- **EXERCISE OBJECTIVE**: Copy out all lines in the data below containing the string "badge".

Saved entries
·····

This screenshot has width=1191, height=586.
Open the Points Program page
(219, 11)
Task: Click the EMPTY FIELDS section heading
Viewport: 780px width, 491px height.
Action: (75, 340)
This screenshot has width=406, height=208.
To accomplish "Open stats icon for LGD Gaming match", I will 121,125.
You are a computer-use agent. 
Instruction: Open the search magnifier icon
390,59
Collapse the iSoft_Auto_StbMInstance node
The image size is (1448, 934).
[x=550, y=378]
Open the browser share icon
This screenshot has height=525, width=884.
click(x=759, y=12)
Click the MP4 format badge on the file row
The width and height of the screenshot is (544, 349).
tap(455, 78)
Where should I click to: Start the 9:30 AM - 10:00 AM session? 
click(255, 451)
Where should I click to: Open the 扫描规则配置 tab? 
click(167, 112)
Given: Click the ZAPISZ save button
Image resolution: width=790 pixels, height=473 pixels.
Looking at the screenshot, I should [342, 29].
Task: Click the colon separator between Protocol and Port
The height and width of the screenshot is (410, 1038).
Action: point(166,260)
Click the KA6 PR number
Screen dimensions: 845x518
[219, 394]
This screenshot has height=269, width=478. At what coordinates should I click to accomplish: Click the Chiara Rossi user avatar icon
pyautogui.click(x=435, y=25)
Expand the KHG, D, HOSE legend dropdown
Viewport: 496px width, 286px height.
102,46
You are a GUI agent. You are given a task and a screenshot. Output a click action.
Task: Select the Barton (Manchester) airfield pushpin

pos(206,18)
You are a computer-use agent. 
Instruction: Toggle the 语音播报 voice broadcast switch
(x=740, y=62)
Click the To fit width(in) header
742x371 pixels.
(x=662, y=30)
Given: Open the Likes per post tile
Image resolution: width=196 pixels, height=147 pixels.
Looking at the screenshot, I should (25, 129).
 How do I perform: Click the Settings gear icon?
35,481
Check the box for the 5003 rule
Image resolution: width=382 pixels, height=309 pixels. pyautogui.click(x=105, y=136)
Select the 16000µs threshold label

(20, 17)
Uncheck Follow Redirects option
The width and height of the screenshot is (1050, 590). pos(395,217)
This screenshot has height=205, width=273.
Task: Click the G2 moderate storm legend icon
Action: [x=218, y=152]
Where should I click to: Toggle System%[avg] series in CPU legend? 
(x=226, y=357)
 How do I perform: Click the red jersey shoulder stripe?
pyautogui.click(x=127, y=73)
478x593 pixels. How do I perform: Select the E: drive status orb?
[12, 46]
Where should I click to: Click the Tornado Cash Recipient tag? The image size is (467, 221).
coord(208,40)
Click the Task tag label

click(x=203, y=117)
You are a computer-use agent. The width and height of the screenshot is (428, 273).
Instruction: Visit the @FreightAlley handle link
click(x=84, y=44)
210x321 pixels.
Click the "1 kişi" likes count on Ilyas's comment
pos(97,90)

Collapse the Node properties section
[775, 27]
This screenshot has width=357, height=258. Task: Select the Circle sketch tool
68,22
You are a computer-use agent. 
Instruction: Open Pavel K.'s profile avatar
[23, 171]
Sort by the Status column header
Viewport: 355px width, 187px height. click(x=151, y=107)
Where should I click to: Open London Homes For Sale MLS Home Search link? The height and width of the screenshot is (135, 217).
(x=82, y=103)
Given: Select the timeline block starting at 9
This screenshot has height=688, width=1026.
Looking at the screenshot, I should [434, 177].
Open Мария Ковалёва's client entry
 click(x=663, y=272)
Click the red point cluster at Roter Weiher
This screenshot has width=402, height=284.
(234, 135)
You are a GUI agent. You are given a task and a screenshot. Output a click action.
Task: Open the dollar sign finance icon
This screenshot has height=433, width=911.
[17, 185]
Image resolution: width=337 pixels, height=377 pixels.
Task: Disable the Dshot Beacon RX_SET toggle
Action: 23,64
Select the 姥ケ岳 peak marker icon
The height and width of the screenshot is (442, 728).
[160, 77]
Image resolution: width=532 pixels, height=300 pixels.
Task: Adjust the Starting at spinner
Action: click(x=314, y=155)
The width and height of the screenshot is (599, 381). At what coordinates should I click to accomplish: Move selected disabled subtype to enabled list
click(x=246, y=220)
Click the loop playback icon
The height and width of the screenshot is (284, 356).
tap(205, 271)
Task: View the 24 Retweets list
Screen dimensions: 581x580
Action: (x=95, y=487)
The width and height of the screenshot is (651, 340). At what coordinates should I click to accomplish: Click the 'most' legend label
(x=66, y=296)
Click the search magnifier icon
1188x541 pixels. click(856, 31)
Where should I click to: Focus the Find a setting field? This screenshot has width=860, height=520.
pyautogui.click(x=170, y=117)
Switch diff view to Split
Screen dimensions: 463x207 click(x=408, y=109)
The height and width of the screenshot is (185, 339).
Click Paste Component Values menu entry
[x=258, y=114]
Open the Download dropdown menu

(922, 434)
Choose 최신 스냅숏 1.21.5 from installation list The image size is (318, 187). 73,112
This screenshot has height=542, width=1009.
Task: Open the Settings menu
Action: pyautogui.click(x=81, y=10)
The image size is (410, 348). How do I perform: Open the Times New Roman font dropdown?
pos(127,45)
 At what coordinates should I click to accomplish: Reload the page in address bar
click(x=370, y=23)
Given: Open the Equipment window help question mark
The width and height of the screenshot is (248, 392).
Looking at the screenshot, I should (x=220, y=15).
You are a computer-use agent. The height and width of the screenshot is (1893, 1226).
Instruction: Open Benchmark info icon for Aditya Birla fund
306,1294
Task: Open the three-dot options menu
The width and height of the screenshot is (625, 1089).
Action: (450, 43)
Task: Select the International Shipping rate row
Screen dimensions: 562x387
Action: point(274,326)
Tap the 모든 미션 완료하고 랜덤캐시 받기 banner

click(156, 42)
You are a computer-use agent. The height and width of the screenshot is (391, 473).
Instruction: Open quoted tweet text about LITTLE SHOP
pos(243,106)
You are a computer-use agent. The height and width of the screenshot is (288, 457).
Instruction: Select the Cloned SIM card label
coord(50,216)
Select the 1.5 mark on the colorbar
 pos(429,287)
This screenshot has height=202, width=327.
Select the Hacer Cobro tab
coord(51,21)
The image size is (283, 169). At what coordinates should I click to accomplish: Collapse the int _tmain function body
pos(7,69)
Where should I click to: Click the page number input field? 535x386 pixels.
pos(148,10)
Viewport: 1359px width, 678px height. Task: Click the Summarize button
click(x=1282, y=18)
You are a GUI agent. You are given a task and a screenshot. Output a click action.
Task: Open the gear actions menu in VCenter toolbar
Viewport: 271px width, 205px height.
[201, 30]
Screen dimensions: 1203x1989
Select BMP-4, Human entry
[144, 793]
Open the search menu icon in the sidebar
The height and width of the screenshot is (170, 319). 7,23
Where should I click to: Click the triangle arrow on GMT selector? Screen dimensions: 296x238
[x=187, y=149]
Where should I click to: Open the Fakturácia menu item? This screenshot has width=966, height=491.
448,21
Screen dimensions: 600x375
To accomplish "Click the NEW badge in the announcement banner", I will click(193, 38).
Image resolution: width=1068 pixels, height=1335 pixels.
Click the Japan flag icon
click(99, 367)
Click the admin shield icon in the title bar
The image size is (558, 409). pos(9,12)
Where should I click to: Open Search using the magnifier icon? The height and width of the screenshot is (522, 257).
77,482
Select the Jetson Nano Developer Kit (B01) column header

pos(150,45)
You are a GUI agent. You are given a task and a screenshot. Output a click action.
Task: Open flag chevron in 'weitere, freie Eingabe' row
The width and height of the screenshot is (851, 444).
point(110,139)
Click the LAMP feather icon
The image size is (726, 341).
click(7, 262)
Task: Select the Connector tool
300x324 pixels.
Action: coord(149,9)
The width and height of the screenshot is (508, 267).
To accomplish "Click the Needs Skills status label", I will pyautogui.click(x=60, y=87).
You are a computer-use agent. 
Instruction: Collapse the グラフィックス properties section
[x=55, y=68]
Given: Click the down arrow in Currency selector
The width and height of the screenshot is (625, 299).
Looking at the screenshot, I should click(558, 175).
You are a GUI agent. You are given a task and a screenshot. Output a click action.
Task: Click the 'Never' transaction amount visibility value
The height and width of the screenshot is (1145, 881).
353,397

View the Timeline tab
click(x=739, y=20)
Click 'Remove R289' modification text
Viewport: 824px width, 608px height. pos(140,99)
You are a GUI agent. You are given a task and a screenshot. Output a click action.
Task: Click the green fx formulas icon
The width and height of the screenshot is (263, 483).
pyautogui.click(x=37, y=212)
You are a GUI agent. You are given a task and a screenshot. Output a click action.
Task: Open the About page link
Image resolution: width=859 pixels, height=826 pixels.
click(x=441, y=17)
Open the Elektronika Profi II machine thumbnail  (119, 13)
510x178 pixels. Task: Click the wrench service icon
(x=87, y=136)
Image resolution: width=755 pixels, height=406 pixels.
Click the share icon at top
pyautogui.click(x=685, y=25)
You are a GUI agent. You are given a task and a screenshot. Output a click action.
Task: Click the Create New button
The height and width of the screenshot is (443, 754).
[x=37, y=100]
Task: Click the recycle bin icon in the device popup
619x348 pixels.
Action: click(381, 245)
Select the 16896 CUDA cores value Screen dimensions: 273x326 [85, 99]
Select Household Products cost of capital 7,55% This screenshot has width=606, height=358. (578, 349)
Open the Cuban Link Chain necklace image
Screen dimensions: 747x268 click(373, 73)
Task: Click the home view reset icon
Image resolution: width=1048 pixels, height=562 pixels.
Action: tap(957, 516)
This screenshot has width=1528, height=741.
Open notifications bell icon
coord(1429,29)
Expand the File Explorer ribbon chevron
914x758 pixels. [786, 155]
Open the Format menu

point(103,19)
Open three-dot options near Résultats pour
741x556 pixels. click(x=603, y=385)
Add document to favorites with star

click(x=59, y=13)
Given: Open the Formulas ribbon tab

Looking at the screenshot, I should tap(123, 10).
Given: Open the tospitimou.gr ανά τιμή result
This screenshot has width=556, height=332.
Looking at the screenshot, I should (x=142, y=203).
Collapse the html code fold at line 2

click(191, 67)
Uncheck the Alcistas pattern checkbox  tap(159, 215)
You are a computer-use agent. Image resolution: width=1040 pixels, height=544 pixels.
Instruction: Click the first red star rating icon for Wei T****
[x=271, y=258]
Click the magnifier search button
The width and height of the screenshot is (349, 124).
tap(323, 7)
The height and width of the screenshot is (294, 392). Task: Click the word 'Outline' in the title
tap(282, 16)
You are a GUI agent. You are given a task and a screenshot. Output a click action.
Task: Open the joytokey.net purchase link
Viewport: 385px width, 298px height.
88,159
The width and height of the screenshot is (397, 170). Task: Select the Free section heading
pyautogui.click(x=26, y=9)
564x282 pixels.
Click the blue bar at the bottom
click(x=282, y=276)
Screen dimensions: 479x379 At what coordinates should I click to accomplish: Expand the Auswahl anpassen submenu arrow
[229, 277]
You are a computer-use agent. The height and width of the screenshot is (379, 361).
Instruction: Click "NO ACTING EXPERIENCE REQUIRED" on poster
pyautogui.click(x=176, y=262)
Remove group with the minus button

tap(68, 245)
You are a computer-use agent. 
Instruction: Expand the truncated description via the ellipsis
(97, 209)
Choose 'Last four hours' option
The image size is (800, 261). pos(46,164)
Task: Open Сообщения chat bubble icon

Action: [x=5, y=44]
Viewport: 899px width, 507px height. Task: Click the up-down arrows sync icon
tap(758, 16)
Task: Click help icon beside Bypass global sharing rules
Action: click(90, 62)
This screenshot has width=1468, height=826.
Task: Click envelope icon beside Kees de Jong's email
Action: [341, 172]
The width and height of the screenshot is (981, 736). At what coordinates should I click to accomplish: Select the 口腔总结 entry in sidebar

·····

- **RESULT OF THE TASK**:
Click the MP4 format badge on the file row
To accomplish "Click the NEW badge in the announcement banner", I will click(193, 38).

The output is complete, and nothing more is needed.